訓練データに用いたtrainと同様に"test"フォルダを作成し、その中に"True"、"False"フォルダを作成、各フォルダにデータを格納します。
test.zipに圧縮し、Google Driveにアップロードします。
# テストデータzipファイルの展開
!date -R
!unzip -qq drive/My\ Drive/test.zip
!date -R
!ls
続いて、データの読み込みです。
# テストデータzipファイルの展開
# テストデータの読み込み
X_test = []
notify_steps = 100 # 100ファイルごとに進捗を出力
print("Reading test images...")
files = glob.glob("./test/*.tif")
# ファイルリストをソート
files_test = sorted(files)
number = 0
for picture in files_test:
tmp_img = Image.open(picture)
img = img_to_array(tmp_img)
X_test.append(img)
number += 1
if number % notify_steps == 0:
print("Reading "+str(number)+" / "+str(len(files_test))+"test images...")
# arrayに変換
X_test = np.asarray(X_test)
print("complete.")
ファイルからモデルと保存された重みを読み込み、先ほど読み込んだテストデータの予測を行います。
from keras.models import model_from_json
from keras.utils import plot_model
# ファイルからモデルを読み込み
print("Loading model...")
model = None
with open("./drive/My Drive/model.json") as f:
model = model_from_json(f.read())
# ファイルから重みを読み込み
print("Loading weights...")
model.load_weights("./drive/My Drive/weights.hdf5")

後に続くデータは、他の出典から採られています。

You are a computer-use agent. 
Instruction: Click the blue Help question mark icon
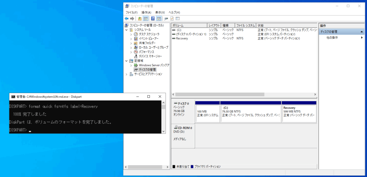click(153, 19)
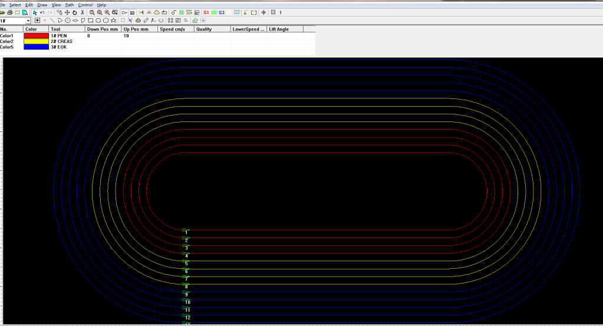Pick the star shape tool
The image size is (603, 326).
(x=113, y=21)
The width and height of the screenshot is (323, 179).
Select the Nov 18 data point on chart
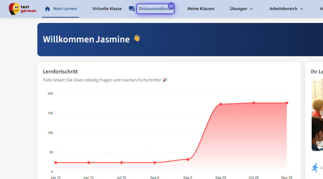(x=287, y=103)
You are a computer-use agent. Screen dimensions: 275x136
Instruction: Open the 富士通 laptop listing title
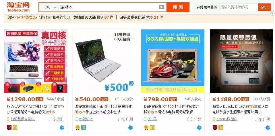103,109
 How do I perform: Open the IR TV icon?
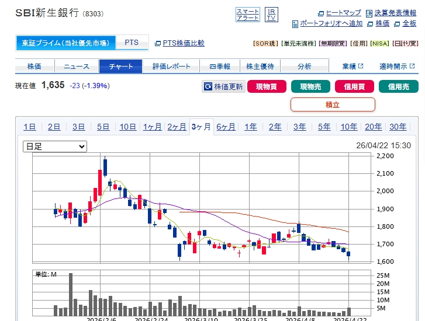pos(271,15)
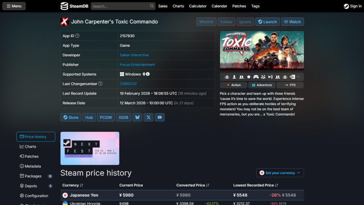Click the Launch button
The image size is (364, 205).
[267, 22]
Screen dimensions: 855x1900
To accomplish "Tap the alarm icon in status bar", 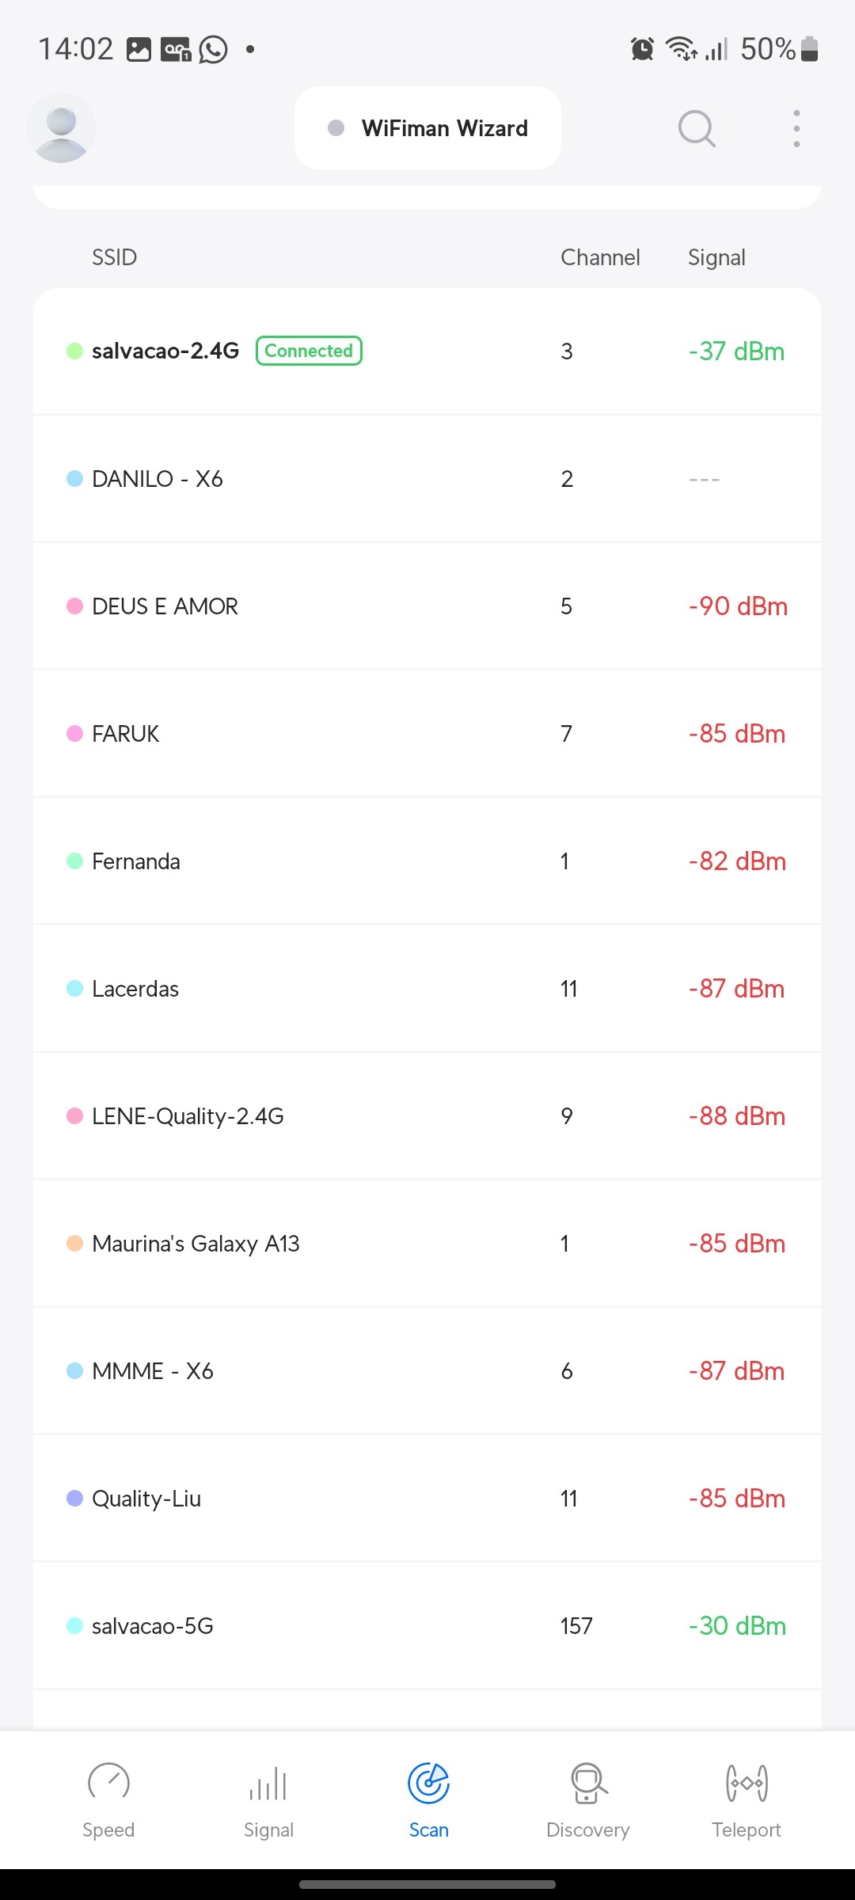I will (642, 49).
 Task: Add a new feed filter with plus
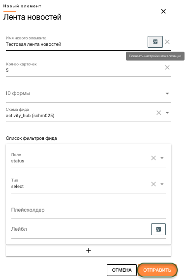(89, 250)
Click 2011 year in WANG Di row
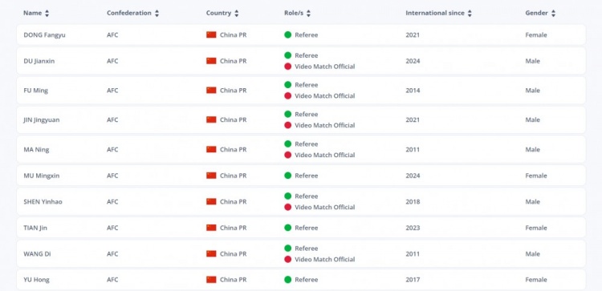 [413, 254]
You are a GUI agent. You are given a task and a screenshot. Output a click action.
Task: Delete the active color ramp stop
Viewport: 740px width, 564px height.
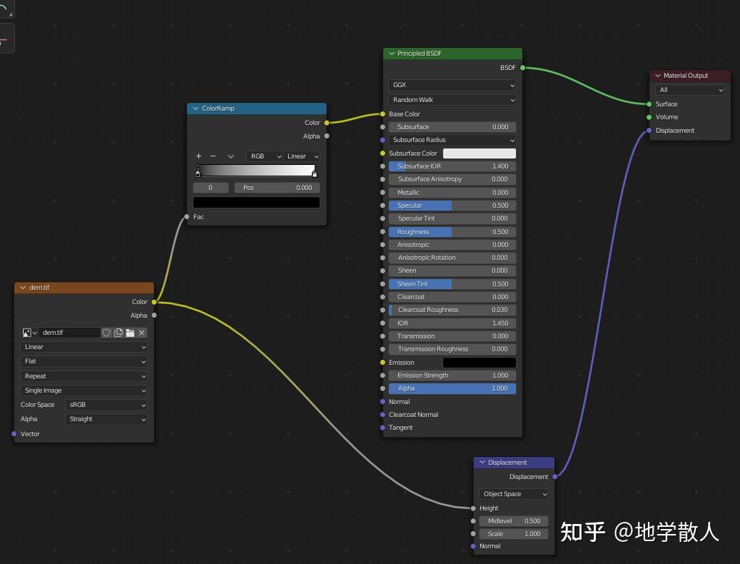point(213,156)
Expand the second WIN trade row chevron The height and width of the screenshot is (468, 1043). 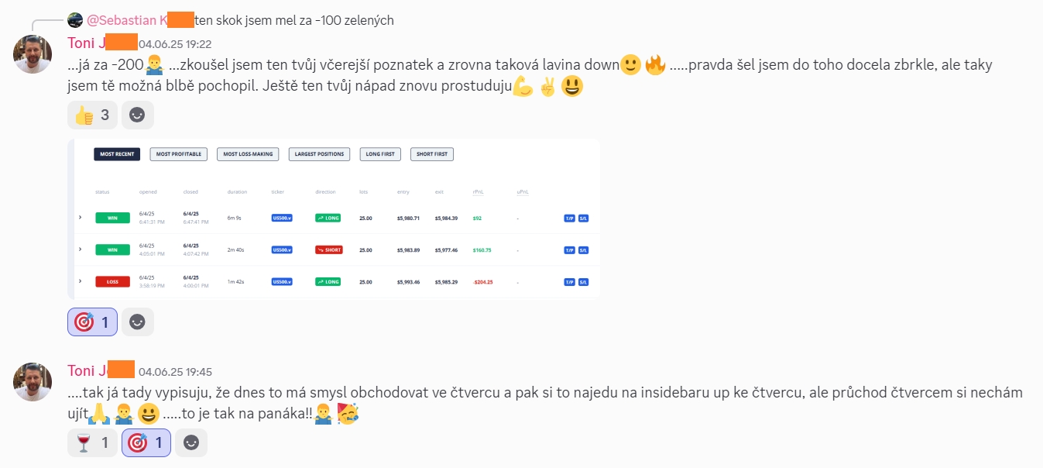click(81, 249)
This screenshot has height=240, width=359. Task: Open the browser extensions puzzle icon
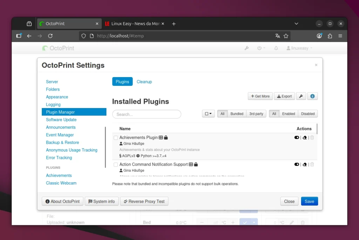330,36
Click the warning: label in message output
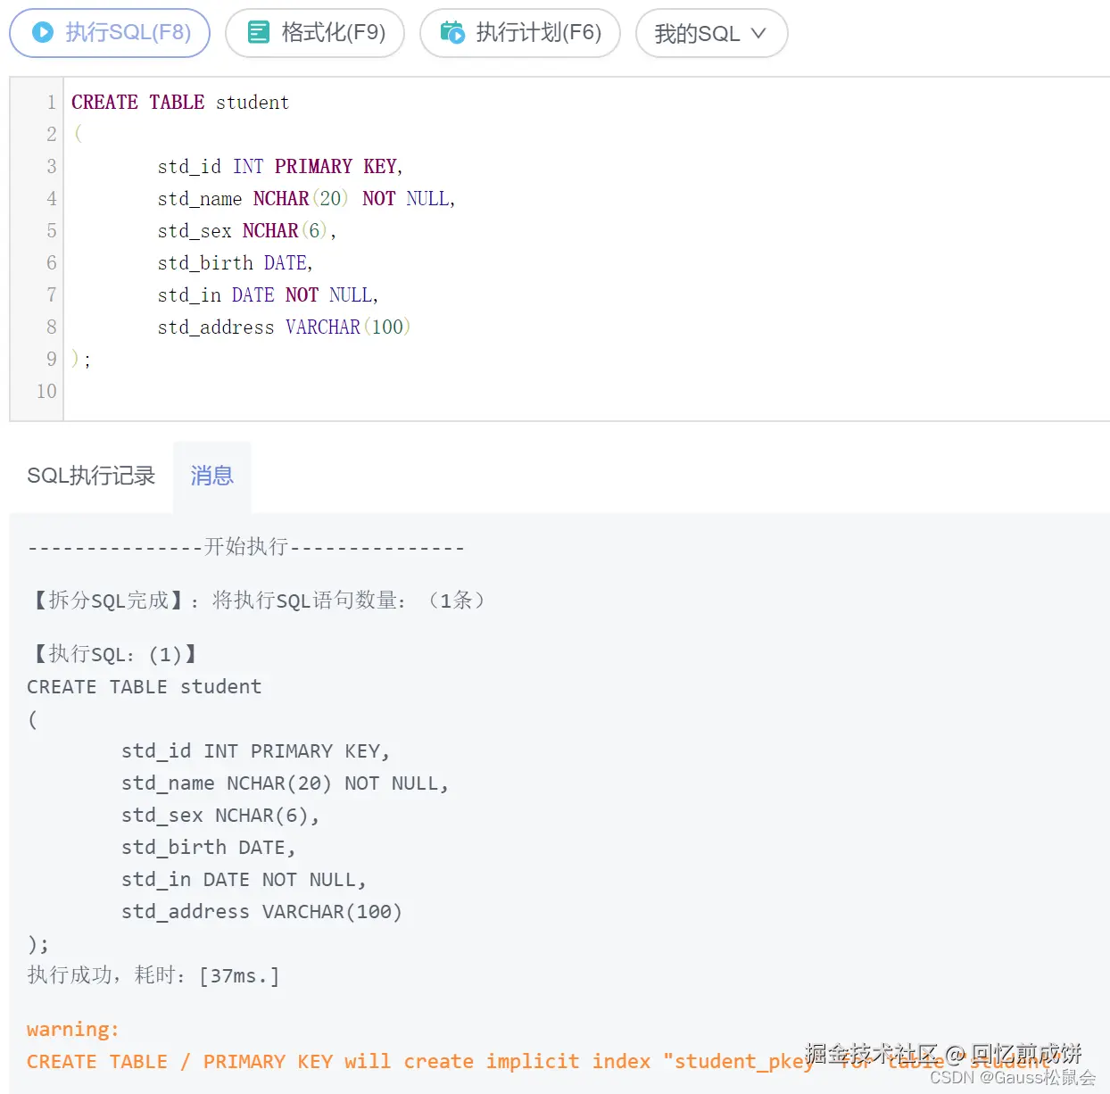 (71, 1029)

print("Predict test data...")
y_pred = model.predict(X_test, verbose=1)
print("complete.")
モデルの予測結果を.tsvファイルに保存します。
"画像ファイル名 1"のように結果が.tsvファイルに出力されます。
# TSVファイルの作成
print("create TSV file...")
path = './drive/My Drive/predict.tsv'
with open(path, mode='w') as f:
for i in range(len(files_test)):
tmp_f = files_test[i].replace("./test/", "")
tmp_p = "0"
if y_pred[i][0] > 0.5:
tmp_p = "0"
else:
tmp_p = "1"
out_str = tmp_f + '\t' + tmp_p + '\n'
f.write(out_str)
print("complete.")
最後に
初心者でも比較的簡単にディープラーニングを試してみることができるのでぜひやってみてください。
Google Drive上にzipを保存してColab上で展開することに関してですが、
私情で訓練データとして14万枚の画像ファイル、テストデータとして29万枚の画像ファイルを処理する必要があった際に
今回紹介した方法を使うとColab上に展開できた上に爆速だったのでオススメです。ただし、あまりやりすぎると資源を食い尽くしてしまい、肝心な学習に割くことができるメモリが少なくなってしまうので注意が必要です。